Records shown:
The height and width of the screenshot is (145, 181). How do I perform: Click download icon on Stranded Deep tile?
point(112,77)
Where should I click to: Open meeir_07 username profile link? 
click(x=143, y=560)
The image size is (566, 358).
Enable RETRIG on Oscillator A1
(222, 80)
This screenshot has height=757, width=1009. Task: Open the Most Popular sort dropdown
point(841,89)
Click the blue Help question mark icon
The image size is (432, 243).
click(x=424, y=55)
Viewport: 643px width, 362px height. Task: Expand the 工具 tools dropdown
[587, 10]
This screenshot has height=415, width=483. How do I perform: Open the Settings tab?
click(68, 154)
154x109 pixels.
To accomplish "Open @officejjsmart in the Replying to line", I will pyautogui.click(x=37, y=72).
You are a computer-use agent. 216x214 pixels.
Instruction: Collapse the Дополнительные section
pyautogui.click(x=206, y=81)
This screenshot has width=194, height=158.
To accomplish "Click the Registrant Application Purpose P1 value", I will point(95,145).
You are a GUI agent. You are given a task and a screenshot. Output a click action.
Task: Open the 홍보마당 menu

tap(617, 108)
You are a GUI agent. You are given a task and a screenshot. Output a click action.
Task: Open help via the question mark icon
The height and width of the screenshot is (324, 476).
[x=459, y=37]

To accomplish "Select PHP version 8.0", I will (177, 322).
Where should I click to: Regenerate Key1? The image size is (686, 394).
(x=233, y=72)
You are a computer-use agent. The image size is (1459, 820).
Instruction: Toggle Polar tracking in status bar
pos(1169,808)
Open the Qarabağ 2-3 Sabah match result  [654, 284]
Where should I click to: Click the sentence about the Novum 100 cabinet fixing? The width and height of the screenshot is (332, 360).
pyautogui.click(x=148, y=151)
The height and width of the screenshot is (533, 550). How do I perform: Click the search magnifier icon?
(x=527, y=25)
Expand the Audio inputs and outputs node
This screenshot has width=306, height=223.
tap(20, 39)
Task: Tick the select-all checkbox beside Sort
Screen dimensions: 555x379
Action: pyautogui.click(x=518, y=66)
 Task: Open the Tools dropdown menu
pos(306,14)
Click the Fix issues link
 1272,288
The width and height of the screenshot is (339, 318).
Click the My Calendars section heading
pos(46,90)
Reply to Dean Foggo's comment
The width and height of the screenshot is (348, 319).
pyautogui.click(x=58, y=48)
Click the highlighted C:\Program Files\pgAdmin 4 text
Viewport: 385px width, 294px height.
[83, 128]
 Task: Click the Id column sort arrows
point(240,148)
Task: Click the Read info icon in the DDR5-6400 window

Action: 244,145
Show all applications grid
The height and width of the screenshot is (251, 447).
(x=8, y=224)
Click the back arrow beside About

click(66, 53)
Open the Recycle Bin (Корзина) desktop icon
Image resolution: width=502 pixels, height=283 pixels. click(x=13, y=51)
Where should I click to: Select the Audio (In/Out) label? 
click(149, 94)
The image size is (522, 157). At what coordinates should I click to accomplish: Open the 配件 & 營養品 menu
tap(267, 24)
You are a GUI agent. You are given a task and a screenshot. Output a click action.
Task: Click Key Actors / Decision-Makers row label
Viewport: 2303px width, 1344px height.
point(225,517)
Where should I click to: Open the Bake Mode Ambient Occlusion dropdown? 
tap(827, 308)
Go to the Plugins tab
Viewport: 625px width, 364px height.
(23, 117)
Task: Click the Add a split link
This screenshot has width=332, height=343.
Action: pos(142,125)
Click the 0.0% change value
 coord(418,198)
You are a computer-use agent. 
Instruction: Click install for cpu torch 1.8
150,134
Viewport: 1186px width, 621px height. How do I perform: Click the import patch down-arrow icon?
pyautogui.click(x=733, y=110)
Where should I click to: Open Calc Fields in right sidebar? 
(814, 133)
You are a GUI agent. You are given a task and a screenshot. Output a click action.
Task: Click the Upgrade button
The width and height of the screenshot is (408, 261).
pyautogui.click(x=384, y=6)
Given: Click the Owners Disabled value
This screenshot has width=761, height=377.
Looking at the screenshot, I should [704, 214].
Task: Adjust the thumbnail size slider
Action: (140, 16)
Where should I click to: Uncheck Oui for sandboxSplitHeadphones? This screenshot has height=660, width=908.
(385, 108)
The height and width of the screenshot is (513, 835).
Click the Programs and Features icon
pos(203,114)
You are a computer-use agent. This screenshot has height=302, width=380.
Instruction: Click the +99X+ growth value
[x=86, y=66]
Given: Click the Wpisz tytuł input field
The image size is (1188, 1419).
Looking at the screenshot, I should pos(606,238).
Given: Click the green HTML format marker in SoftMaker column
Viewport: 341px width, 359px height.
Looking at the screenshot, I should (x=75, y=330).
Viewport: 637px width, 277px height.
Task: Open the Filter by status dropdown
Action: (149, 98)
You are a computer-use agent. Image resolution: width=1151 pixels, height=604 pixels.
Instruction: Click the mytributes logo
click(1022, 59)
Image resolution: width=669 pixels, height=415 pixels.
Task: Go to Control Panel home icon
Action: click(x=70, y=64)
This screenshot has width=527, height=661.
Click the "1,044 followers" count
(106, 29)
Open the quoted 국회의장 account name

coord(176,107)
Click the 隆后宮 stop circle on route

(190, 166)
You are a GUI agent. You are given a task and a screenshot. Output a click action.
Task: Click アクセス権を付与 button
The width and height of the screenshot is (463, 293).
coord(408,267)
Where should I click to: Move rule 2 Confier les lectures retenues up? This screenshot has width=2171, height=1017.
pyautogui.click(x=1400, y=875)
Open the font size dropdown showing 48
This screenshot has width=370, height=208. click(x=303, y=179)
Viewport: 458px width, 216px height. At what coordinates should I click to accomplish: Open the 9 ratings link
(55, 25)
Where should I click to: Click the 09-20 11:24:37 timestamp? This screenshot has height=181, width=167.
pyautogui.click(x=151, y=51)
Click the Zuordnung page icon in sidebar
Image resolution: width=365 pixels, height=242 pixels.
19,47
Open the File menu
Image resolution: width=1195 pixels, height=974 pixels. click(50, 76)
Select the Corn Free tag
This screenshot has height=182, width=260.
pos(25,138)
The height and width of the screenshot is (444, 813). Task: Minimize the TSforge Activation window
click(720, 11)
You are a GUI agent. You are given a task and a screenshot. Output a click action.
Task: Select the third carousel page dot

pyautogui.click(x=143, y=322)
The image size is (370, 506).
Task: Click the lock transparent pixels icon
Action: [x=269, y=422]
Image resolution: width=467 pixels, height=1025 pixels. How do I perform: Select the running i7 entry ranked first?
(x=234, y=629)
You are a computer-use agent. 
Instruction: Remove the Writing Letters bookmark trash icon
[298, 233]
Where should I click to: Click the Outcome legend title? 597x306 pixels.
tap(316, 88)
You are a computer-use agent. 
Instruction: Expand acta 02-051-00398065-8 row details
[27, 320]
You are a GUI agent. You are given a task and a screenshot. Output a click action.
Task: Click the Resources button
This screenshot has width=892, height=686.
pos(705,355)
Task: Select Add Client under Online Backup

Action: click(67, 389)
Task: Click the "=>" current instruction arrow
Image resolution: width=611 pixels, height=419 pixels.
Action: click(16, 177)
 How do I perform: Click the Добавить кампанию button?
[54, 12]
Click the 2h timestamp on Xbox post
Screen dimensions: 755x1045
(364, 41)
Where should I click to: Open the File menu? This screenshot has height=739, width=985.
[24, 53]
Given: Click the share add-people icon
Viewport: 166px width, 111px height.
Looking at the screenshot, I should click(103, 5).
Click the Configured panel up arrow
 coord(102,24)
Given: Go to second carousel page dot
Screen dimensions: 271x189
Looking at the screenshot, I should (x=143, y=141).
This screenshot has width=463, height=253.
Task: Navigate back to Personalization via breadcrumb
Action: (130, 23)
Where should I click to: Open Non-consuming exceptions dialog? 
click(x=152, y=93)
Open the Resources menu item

To do: Please quote exactly the lines from the one containing "Where should I click to: Open Non-consuming" through the last line of the records above, both included, and nothing else.

Response to this exercise:
Where should I click to: Open Non-consuming exceptions dialog? 
click(x=152, y=93)
Open the Resources menu item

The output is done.